Whether you like doing exercise or not, you will surely love these sports jokes
Sports Jokes

Sports Jokes

There are two types of people in the world: those who love sports and are really good at it, even more than one type, and those who just hate it and that can't even throw a ball. But don't worry, no matter what kind of those people you are. These sports jokes are made for everyone and will surely make you laugh!

1Why do Trekkies make bad sports fans? They are always rooting for the Away Team.

2What did the coach say to the broken vending machine? I want my quarter back!

3What do you get if you see a Germany fan buried up to his neck in sand? More sand.

4I was in the gym earlier and decided to jump on the treadmill. People were giving me weird looks, so I started jogging instead.

5What's a golfer's favorite letter? Tee!

6What do you call four bullfighters in quicksand? Quattro sinko.

7Why didn't the dog want to play football? It was a boxer.

8What's the difference between England and a teabag? A teabag could stay in the cup for longer.

9Your favourite sport says a lot about your life. For example: rugby has a breakdown every ten seconds, and so do I.

10When is a baseball player like a spider? When he catches a fly!

11Why did the golfer wear two pairs of pants? In case he got a hole in one!

12What runs around a baseball field but never moves? The fence!

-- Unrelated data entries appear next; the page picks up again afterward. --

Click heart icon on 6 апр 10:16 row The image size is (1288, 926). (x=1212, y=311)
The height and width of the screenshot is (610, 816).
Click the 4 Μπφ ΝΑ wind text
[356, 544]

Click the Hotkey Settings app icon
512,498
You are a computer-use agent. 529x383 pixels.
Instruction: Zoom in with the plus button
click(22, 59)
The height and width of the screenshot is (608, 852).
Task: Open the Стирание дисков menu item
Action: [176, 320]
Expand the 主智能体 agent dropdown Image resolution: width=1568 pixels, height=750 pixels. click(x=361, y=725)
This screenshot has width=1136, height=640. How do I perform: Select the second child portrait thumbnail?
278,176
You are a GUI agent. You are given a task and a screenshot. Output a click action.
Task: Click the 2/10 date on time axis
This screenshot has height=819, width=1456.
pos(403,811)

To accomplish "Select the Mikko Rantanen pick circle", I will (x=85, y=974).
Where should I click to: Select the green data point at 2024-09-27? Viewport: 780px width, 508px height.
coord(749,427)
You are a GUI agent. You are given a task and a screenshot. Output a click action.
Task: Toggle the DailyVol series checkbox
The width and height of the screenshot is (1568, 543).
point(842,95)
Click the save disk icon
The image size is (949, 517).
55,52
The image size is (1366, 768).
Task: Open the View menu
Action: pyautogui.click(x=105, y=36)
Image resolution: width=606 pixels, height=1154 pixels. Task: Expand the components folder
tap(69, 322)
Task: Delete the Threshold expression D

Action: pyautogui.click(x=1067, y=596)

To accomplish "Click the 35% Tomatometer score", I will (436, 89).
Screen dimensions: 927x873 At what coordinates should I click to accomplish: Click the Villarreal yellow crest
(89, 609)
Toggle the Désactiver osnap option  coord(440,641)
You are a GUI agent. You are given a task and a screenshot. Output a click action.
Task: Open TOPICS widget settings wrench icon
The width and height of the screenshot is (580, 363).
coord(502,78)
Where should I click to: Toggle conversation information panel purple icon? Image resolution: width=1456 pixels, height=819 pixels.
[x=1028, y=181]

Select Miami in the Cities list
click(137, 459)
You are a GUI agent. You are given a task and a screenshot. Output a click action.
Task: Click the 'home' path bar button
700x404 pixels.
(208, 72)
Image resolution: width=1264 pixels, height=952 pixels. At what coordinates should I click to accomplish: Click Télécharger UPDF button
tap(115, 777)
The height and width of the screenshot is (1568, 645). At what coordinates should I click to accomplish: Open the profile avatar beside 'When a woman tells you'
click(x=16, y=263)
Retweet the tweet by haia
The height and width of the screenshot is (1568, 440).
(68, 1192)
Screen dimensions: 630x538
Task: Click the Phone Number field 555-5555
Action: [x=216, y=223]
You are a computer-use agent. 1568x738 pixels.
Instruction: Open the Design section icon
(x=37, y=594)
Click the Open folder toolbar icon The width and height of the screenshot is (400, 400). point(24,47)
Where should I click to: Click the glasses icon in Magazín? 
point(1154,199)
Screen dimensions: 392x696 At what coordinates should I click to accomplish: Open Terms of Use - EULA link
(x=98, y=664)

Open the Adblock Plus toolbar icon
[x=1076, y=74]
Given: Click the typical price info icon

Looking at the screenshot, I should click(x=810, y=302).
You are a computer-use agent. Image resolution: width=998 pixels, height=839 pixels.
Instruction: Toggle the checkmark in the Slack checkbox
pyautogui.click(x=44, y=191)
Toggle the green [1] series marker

13Why are the dirty kids so good at soccer? Because they are Messi.

14What sports do an illegal immigrant play? Deportes.

15What’s a Mexican’s favorite sport? Cross Country.

16What animal is best at hitting a baseball? A bat!

17How is a baseball team similar to a pancake? They both need a good batter!

18How do you change a Poland supporters mind? Blow in his ear!

19What did Ronaldo sing to Messi. When your playing a bunch of sports and your sweating through your shorts drink gatorade.

20What do you call 23 millionaires around a TV watching the World Cup final? The Argentina national team.

21Have you heard the one about the bad pole-vaulter? It never goes over very well.

22How do baseball players stay cool? They sit next to the fans.

23What do hockey players and magicians have in common? Both do hat tricks!

24Why was Cinderella such a lousy baseball player? She had a pumpin for a coach.

25If at first you don't succeed, skydiving is not for you!

26Yo mamma so fat, when she plays paintball her teammates hide behind her.

27Why does Dwayne Wade wear number 3? Because that's the amount of minutes he can stay on the court without getting hurt.

28I think college athletes should get paid to play sports. Except Tennessee. They're Volunteers.

29Why did the golfer wear two pairs of pants? In case he got a hole in one!

30They say that pessimists see the cup as half empty, and optimists as half full The Belgians haven't even seen the cup!